Recruited by Ford a Century Ago, Michigan’s Yemeni Community has Come into Its Own
SOURCE: MICHIGAN RADIO
BY: OLIVE SCOTT
Southeast Michigan – specifically cities like Hamtramck and Dearborn – is known as a hub of Arab American culture. But that group is not a monolith. Individual ethnic groups have their own cultures, cuisines, and stories about how they settled down in Michigan. That includes the more than 30,000 Yemeni Americans living in the region.
The origin story of how the Yemeni community in Michigan is an interesting one. Way back in the early 1900s, Henry Ford started recruiting Yemeni workers to work at Ford’s factories. After a few years, Ford sent for more workers and the Yemeni American community began to grow. People who gained citizenship during their time working for Ford brought family over and started lives in Michigan while remaining close to their family back in Yemen.
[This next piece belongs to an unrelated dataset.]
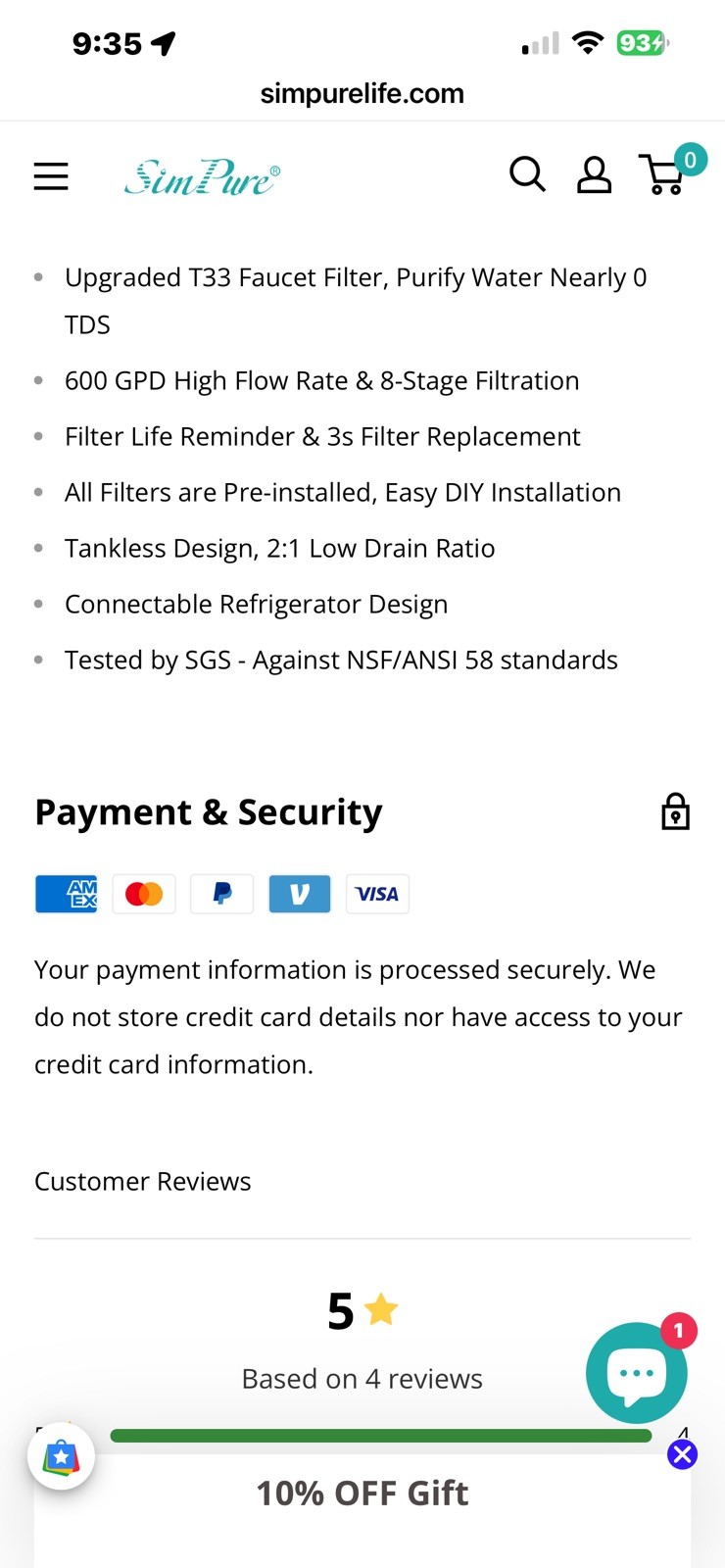Image resolution: width=725 pixels, height=1568 pixels.
Task: Tap the yellow star rating icon
Action: (380, 1309)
Now more than 30,000 Yemeni Americans live in Michigan. In recent years, the civil war in Yemen, and subsequent humanitarian crisis, has driven a new wave of immigration. The Yemeni community lives largely in Hamtramck and Dearborn, but it differs in several ways from other Arab American communities in the area.
“The Yemeni community is a distinct community that really deserves to be looked at in its own right” says Brian Stone. “Often umbrella terms like Middle Eastern or Arab Americans are used, and it really papers over the things that are specific and unique, special about the Yemeni community.”
Stone is the the English language editor for the Yemeni American News. He says Yemeni have a unique culture and cuisine, and they speak a distinct dialect of Arabic. In addition, Yemen sits at the crossroads between the Middle East and Africa, and many Yemeni people have darker skin than other Arab Americans.
The Yemeni community in Southeast Michigan has been active during recent Black Lives Matter protests with the group Detroit Will Breathe. Stone notes that the racial justice movement across the country to demilitarize police coincides with Yemeni Americans’ desire to see a demilitarized United States.
“There is a real feeling within the Yemeni community that the United States could do more to create peace in the civil war situation,” Stone said. “Why spend money on bombs blowing up villages in Yemen which could be spent building up villages here in the United States? And so these two groups really got together and found an affinity over this issue, and that’s what the protests in Hamtramck were really about. It was about standing up for racial justice while standing up for justice for Yemenis here and abroad.”
The Yemeni American News serves as a paper of record for Hamtramck. The decline of local news has pushed the paper into focusing on wider issues in Hamtramck beyond just Yemeni centered events.
Like every community in Michigan, the COVID-19 pandemic has put a strain on Yemeni Americans here. They tend to have large families and be active in their communities. Weddings and family gatherings that usually take place over the summer have been canceled. For Muslim Yemenis, mosques have closed down as well. However, Stone says, the protests demonstrate that the pandemic hasn’t dulled the community’s resolve.